Exercise:
Your answer should be the lines below from the one holding "Ice Machine Cleaner (568, 284)" through the one holding "D A (643, 173)", copied exactly and with nothing else.

[Stored data entries]
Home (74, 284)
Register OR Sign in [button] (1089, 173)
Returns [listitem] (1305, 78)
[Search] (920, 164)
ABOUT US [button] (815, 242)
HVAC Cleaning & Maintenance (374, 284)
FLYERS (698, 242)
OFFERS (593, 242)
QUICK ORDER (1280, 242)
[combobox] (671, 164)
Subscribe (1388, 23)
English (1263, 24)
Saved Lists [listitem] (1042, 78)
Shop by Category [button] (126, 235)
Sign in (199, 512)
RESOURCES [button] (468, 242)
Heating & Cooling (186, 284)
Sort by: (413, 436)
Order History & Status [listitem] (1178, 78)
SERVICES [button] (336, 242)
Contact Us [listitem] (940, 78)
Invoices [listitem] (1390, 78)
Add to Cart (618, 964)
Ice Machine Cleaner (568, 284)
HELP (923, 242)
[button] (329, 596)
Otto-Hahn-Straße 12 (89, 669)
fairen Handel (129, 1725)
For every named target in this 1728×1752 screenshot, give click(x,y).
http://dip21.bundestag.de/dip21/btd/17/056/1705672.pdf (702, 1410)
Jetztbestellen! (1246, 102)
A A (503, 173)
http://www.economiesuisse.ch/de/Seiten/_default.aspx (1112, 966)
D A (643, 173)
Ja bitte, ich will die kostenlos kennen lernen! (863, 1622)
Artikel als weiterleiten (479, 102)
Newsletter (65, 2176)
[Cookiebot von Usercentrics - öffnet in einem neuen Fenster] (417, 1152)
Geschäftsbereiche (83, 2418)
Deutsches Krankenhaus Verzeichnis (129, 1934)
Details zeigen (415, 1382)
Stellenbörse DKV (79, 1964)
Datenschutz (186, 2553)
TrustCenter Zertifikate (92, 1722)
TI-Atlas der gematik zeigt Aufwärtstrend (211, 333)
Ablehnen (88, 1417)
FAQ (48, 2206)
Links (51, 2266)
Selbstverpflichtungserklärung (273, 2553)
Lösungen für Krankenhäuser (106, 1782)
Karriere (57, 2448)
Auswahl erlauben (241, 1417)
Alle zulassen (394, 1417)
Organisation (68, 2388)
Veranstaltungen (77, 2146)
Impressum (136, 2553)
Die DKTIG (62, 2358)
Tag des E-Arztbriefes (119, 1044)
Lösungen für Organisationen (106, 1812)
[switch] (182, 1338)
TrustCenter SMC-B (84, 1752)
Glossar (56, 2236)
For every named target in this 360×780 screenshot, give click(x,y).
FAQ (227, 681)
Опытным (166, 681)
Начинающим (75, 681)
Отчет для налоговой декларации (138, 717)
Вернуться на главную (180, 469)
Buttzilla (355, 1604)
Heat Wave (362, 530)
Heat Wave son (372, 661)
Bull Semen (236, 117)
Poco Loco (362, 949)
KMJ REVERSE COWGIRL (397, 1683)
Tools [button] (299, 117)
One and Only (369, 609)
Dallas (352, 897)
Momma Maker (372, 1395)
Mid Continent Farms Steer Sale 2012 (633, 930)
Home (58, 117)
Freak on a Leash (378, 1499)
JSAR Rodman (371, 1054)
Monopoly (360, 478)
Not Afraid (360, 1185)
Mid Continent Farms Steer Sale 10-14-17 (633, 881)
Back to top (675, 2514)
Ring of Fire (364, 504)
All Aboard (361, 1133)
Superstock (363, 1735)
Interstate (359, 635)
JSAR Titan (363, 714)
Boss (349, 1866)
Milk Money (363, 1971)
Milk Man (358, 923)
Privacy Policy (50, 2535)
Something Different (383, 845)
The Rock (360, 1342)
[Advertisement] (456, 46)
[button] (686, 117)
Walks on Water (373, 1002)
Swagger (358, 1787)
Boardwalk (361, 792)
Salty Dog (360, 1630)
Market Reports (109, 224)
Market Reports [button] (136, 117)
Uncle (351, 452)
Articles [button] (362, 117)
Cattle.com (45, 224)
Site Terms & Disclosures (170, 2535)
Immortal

Response to this exercise:
Ice Machine Cleaner (568, 284)
HELP (923, 242)
[button] (329, 596)
Otto-Hahn-Straße 12 (89, 669)
fairen Handel (129, 1725)
For every named target in this 1728×1752 screenshot, give click(x,y).
http://dip21.bundestag.de/dip21/btd/17/056/1705672.pdf (702, 1410)
Jetztbestellen! (1246, 102)
A A (503, 173)
http://www.economiesuisse.ch/de/Seiten/_default.aspx (1112, 966)
D A (643, 173)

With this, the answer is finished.